Teks Bacaan ::
Ilustrasi |
Oleh: Winda S.
(Aktivis Mahasiswi Universitas Jember)
Selain itu, Menteri Keuangan juga mengatakan bahwa utang yang dilakukan pemerintah Indonesia tidak hanya untuk pembangunan infrastruktur. Uang dari utang juga digunakan untuk melakukan perbaikan di bidang Sumber Daya Manusia (SDM). Dalam hal ini, katanya, pemerintah perlu untuk melakukan investasi di bidang pendidikan dan SDM dan ini tidak bisa ditunda lagi.
Di jaman sekarang dengan sistem yang sengit dan menggigit, Negara tidak bisa lepas dengan yang namanya utang kepada Negara lain. Tak tanggung-tanggung, Negara berani utang dengan jumlah yang tidak sedikit hanya untuk kepentingan infrastruktur, dan infrastruktur sekarang ini bukan untuk mensejahterakan rakyat, justru itu akan membuat rakyat semakin terjepit, menjerit kesakitan. Dengan utang yang banyak dan keuangan yang dimiliki Negara tidak mencukupi untuk melunasinya, jalan yang dipilih untuk menutup lobang ialah dengan utang lagi dengan Negara yang lain.
Akhirnya yang jadi sasaran untuk melunasi utang adalah rakyat, dari pajak, dan sebagainya. Tidak semua rakyat mampu, di negeri ini masih banyak rakyat yang memegang perutnya karena kelaparan. Utang yang digadang-gadang untuk investasi di bidang pendidikan dan SDM ternyata hanya sebuah bayangan. Pendidikan justru semakin mahal, akibatnya banyak yang putus sekolah.
Begitu pula dengan SDM, karena mahalnya biaya pendidikan sehingga banyak yang putus sekolah, maka SDM pun juga rendah. Alhasil, SDM tidak menjamin perubahan bagi Negara.
Dari data yang ada, Bank Indonesia (BI) mencatat utang luar negeri Indonesia pada akhir Januari 2018 meningkat 10,3 persen (yoy) menjadi 357,5 miliar dollar AS atau sekitar Rp 4.915 triliun (kurs Rp 13.750 per dollar AS). Adapun rinciannya adalah 183,4 miliar dollar AS atau setara Rp 2.521 triliun utang pemerintah dan 174,2 miliar dollar AS atau setara Rp 2.394 triliun utang swasta. Pertumbuhan utang luar negeri Indonesia per akhir Januari 2018 bersumber dari pertumbuhan utang luar negeri sektor swasta sebesar 6,8 persen (yoy) serta sektor pemerintah dan bank sentral sebesar 13,7 persen (yoy).

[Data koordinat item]
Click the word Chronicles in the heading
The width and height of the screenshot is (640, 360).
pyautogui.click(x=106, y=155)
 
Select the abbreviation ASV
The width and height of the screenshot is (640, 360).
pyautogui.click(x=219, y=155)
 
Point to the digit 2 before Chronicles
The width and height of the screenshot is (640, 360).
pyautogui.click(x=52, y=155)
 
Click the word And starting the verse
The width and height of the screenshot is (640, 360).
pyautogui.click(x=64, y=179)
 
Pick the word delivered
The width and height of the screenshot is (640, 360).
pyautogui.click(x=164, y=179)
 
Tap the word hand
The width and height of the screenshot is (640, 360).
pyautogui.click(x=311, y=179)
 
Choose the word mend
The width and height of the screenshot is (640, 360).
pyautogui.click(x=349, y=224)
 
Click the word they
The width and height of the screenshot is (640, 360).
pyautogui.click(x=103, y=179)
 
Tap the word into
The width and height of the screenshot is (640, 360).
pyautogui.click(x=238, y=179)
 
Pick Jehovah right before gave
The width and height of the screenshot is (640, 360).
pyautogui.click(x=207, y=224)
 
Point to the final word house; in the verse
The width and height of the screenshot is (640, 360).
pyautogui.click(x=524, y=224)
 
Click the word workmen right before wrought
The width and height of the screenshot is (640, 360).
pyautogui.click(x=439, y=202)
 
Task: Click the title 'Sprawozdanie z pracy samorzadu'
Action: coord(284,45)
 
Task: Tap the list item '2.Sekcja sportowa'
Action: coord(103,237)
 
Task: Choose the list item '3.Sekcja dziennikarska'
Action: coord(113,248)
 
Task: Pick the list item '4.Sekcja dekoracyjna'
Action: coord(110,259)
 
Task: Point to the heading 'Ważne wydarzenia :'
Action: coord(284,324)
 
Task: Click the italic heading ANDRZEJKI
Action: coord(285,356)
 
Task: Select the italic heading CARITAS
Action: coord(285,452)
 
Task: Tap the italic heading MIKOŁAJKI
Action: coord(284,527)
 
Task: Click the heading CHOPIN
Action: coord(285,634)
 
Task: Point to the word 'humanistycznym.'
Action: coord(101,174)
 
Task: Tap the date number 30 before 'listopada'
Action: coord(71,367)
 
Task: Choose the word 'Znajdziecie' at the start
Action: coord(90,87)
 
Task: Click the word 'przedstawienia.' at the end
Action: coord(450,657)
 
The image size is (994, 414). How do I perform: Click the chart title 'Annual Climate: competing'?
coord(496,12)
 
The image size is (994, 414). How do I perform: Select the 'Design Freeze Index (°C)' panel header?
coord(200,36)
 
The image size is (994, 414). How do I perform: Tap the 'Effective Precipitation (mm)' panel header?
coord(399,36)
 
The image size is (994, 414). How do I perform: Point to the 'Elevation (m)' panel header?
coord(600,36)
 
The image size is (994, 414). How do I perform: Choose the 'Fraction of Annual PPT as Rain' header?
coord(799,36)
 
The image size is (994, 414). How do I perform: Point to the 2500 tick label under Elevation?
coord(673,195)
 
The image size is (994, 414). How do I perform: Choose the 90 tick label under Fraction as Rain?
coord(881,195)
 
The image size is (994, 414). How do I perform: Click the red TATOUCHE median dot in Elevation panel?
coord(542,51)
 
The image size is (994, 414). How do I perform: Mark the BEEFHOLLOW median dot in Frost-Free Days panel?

Soal Tugas ::
Tulis kembali bagian teks tentang utang negara mulai dari "Akhirnya yang jadi" dan berakhir di "perubahan bagi Negara.". Tukar "putus sekolah" dengan "berhenti sekolah".

Jawaban ::
Akhirnya yang jadi sasaran untuk melunasi utang adalah rakyat, dari pajak, dan sebagainya. Tidak semua rakyat mampu, di negeri ini masih banyak rakyat yang memegang perutnya karena kelaparan. Utang yang digadang-gadang untuk investasi di bidang pendidikan dan SDM ternyata hanya sebuah bayangan. Pendidikan justru semakin mahal, akibatnya banyak yang berhenti sekolah.
Begitu pula dengan SDM, karena mahalnya biaya pendidikan sehingga banyak yang berhenti sekolah, maka SDM pun juga rendah. Alhasil, SDM tidak menjamin perubahan bagi Negara.